House debates
Monday, 19 October 2015
Motions
Industry Innovation and Competitiveness Agenda
11:10 am
Rowan Ramsey (Grey, Liberal Party) Share this | Hansard source
The march of civilisation is inextricably linked with the development of technology and its widespread adoption. Perhaps the height of man's productivity prior to the industrial revolution was the peak of the Roman Empire, but that of course is for the scholars to debate. However, it was the industrial revolution that changed forever the direct ties between man and the land. Successive waves of technological uptake have forever changed the ratios of those producing food, fibre, shelter and goods to those who consume those products. That is the dividend of technology. It is this efficiency that frees up the human mind and endeavour to provide the luxuries of life, and by 'luxuries of life' I mean anything that is not essential to sustain life. In terms of human development, it is technology that is the currency that underwrites our unparalleled standard of living.
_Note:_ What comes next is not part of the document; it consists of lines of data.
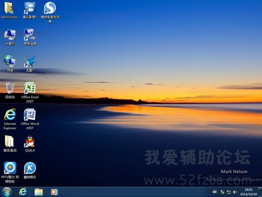This screenshot has width=262, height=197.
Task: Click the volume speaker tray icon
Action: click(x=235, y=192)
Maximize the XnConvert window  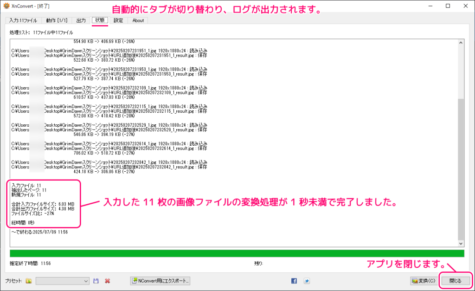[447, 6]
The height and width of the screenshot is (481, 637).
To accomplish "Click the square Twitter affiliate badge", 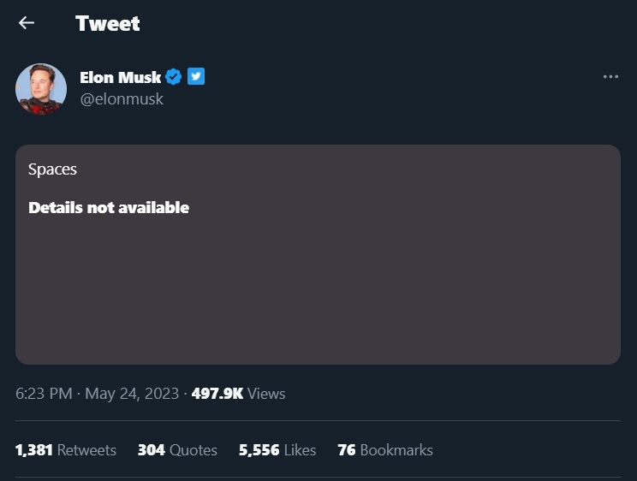I will [x=196, y=76].
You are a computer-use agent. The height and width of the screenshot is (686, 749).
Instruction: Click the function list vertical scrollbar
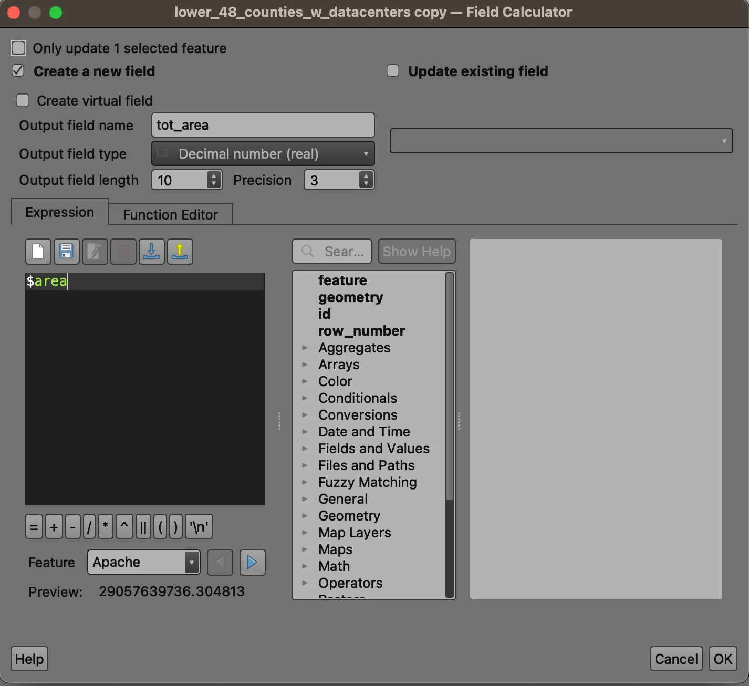[449, 386]

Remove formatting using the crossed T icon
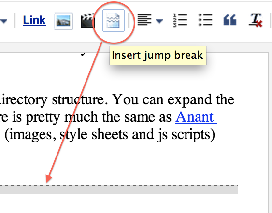coord(256,20)
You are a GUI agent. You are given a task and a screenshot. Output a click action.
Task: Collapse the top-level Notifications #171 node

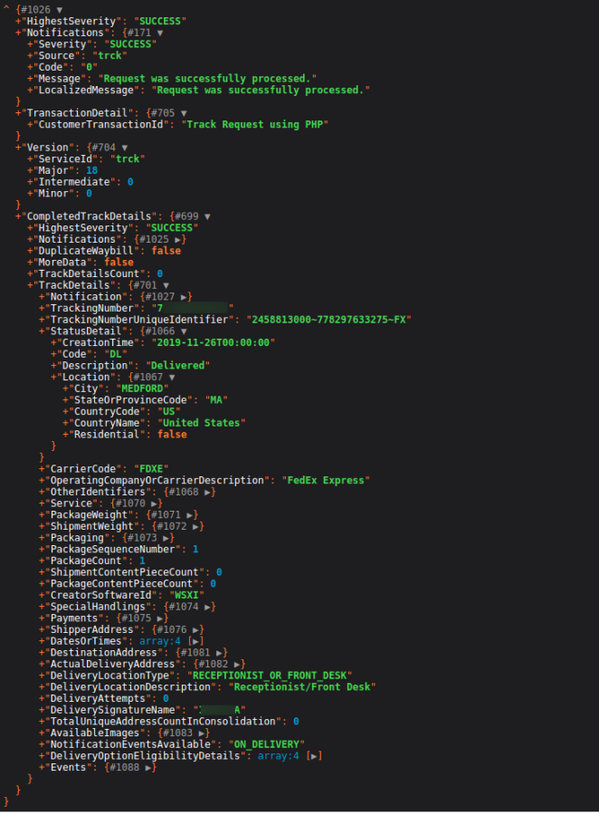click(160, 32)
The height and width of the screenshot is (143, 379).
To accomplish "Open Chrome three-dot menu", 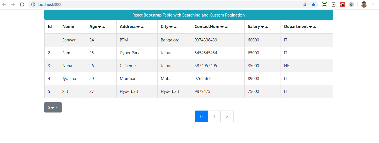I will pyautogui.click(x=373, y=4).
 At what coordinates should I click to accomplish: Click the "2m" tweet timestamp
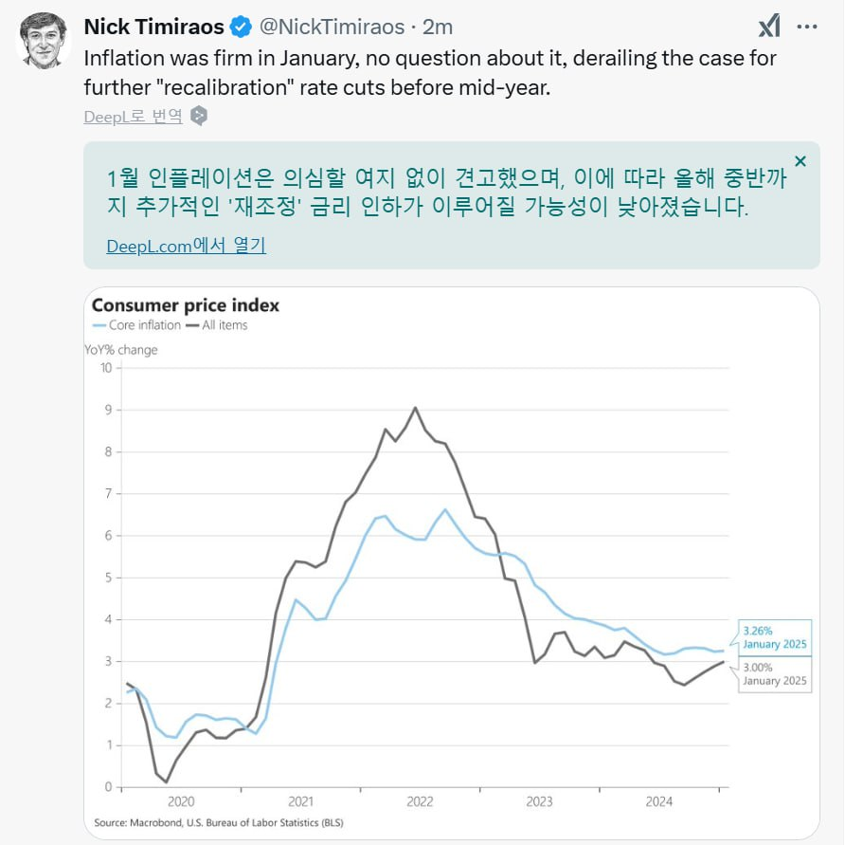437,27
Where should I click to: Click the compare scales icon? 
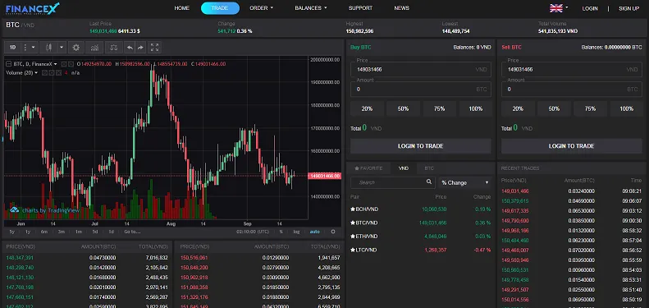[113, 48]
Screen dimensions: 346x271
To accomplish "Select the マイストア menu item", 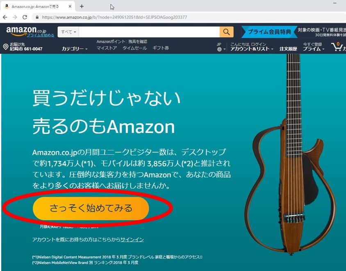I will coord(107,48).
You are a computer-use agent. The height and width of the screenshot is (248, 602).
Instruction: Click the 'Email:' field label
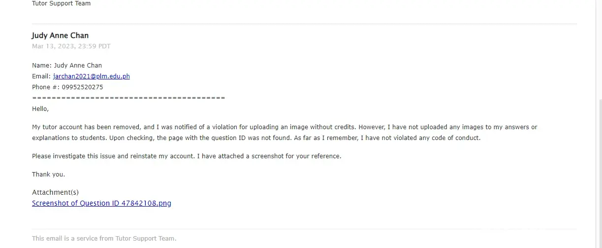tap(41, 76)
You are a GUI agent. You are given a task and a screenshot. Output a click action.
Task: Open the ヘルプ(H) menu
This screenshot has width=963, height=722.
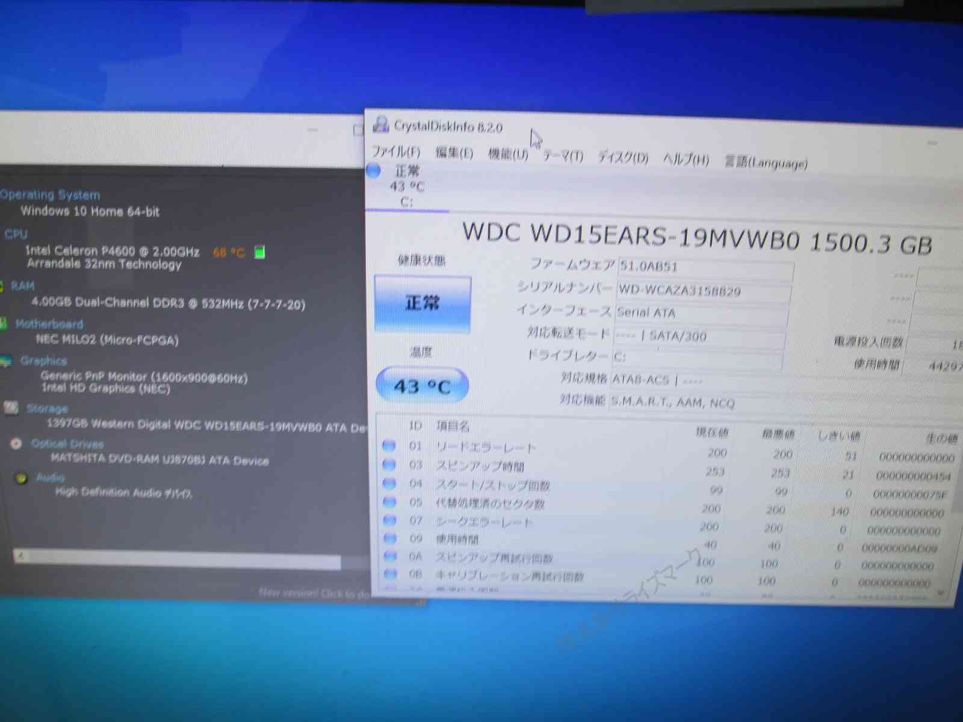pyautogui.click(x=686, y=160)
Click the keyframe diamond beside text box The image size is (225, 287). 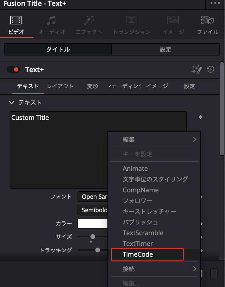[x=200, y=117]

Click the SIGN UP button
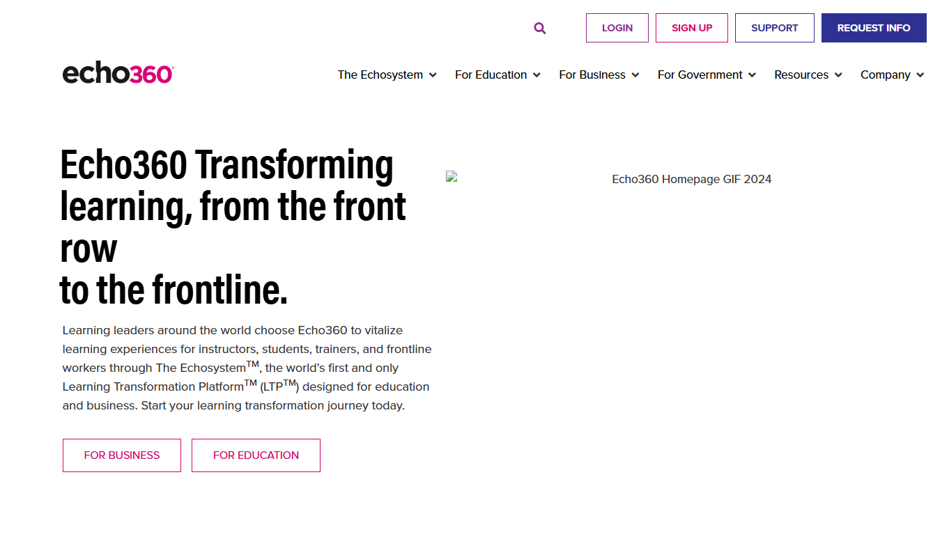tap(692, 28)
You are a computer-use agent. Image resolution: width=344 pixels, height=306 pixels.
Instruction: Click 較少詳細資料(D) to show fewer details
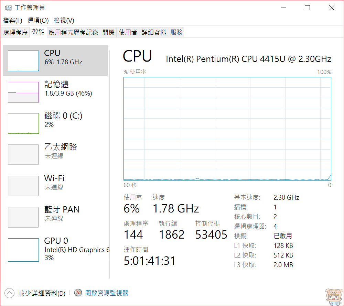coord(42,293)
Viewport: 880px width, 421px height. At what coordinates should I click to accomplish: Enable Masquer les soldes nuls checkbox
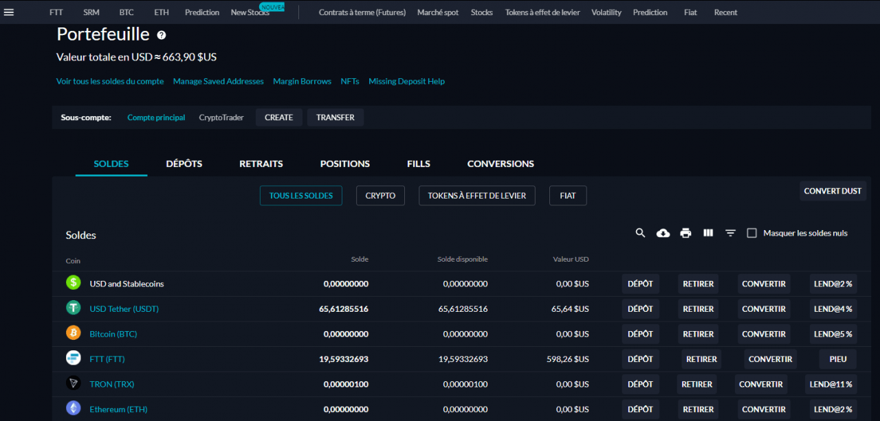click(751, 234)
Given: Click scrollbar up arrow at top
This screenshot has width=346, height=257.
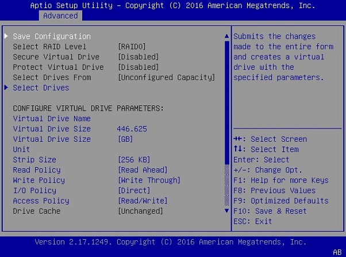Looking at the screenshot, I should pyautogui.click(x=226, y=36).
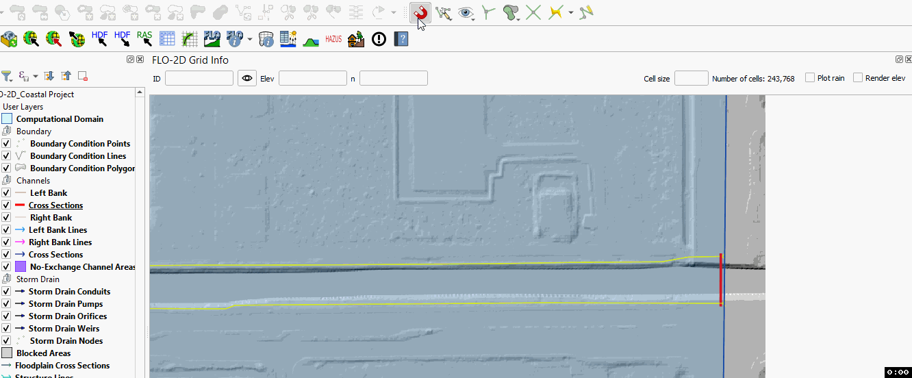Viewport: 912px width, 378px height.
Task: Enable the Plot rain checkbox
Action: click(810, 78)
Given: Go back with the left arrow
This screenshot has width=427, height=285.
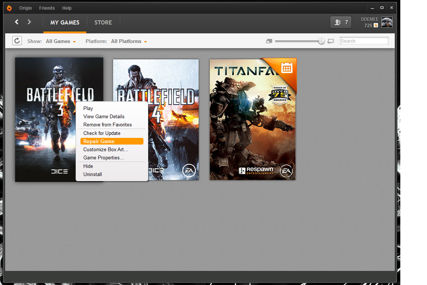Looking at the screenshot, I should 17,22.
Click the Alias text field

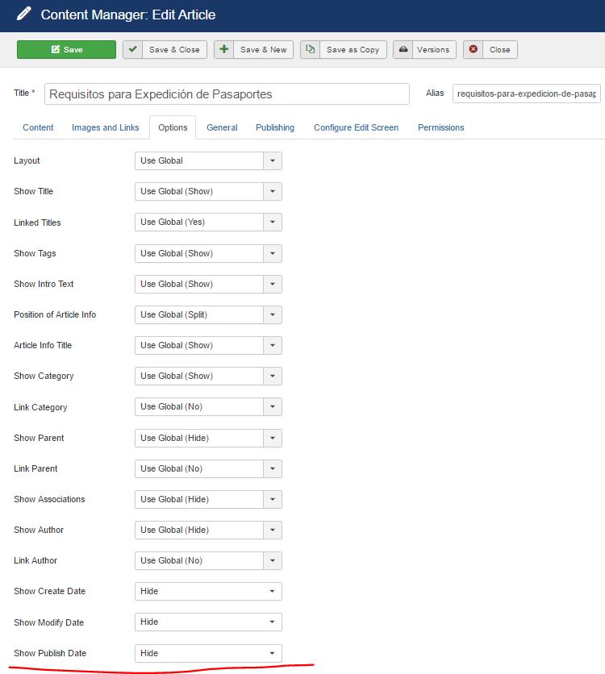pyautogui.click(x=526, y=94)
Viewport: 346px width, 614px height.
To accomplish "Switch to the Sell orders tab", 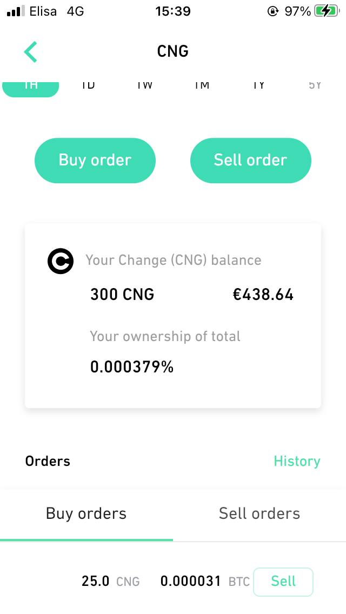I will pyautogui.click(x=260, y=513).
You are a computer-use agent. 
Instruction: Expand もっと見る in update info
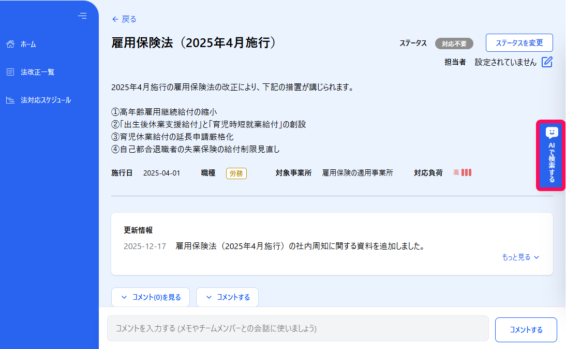click(x=520, y=257)
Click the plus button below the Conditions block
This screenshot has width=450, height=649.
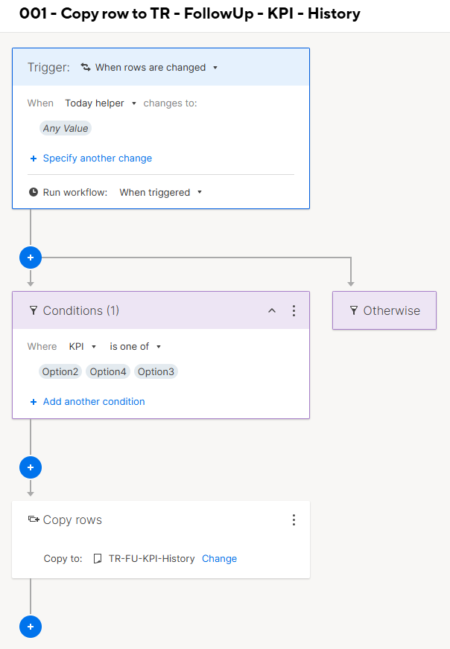point(31,467)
Individual nations and communities have some choices. They can choose to resist change and try to protect and extend technologies and jobs that have been left behind by efficiencies, either in our local economies or abroad. They can sit back, let change wash over them and adjust to those changes as they happen. Or they can choose to be at the cutting edge of change, make the tough decisions to encourage investment and risk taking and accept the temporary downsides and risks as a part of the path to success. Whichever path a nation chooses, one thing is sure: change is both inexorable and inevitable.
The Australian government, under Malcolm Turnbull, has clearly signalled, with the appointment of Christopher Pyne as the Minister for Innovation and Science, that Australia is in the last group, seeking to be on the cutting edge. So while jobs in traditional areas are shrinking and this causes local anxiety, at the same time our nation has never supported more jobs
I had the privilege recently to lead a bilateral delegation to the US, where the benefits of a dynamic and well-funded research sector are clearly demonstrated. From their highly-sophisticated defence research and development platforms through to government owned, but privately operated, research establishments—like the Lawrence Livermore National Laboratory and the buzz that is Silicon Valley—the US is bursting with ideas and enthusiasm. It is this path that the current government have chosen as the best for Australia.
Often we hear criticisms that Australia is underinvesting in scientific research when in fact we are committing $9.7 billion of taxpayer dollars per year to research. That comes on the top of a very significant history of delivering great scientific breakthroughs throughout the world.
The bigger question for Australia is: why we have been able to generate the breakthroughs, but so often have been unable to develop the product? Why indeed is it so difficult to raise sufficient capital in Australia to turn those ideas into finished product? After all, Australia was responsible for most of the major science behind photovoltaic cells, wi-fi, spray-on skin and black box flight recorders. We are 13th in the world for the number of patents registered each year which, considering our population, actually puts us at or near the top of the tree.
Historically we have been responsible for some of the biggest innovations the world has ever seen in agriculture: the Ridley strippers, followed by Sunshine harvesters revolutionised grain harvesting worldwide and yet, tellingly, there is no longer a harvester made in Australia—they are all imported.
During the wide-ranging meetings arranged for our US delegation, it became apparent that there is a far higher appetite for risk in the US than here, and that there is a far greater acceptance of the chance of failure. It is part of the conversation Australia must have as to why this is the case.
It is a fact that in Australia our biggest pools of moveable and flexible capital lie within the superannuation sector. And whilst overseas funds look to Australia to invest in a wide range of industry it seems that our funds are move conservative. Is it caused by a difference in the Australian character or is it caused by the rules and regulations within our superannuation sector? While I am unlikely ever to support compulsory investment targets for superannuation funds, we certainly must consider the incentives and disincentives for investment in our development sector.
I am especially pleased to report that the Standing Committee on Agriculture and Industry, which I chair, has just commenced an inquiry into technological opportunities and barriers to adoption in our agricultural industries. Already we have received more than 80 submissions and, while I have plenty of reading to do yet, there is no doubt that we are bristling with ideas and enthusiasm, a new enthusiasm that is feeding off the excitement of the government's progress on freeing up the trade barriers which have for many years denied our agricultural access to some of the best and fastest growing markets in the world. Certainly the enthusiasm and the innovative heart that I witnessed in Germany, the US and other places is due to be reflected here in Australia. I support the government's drive on that path.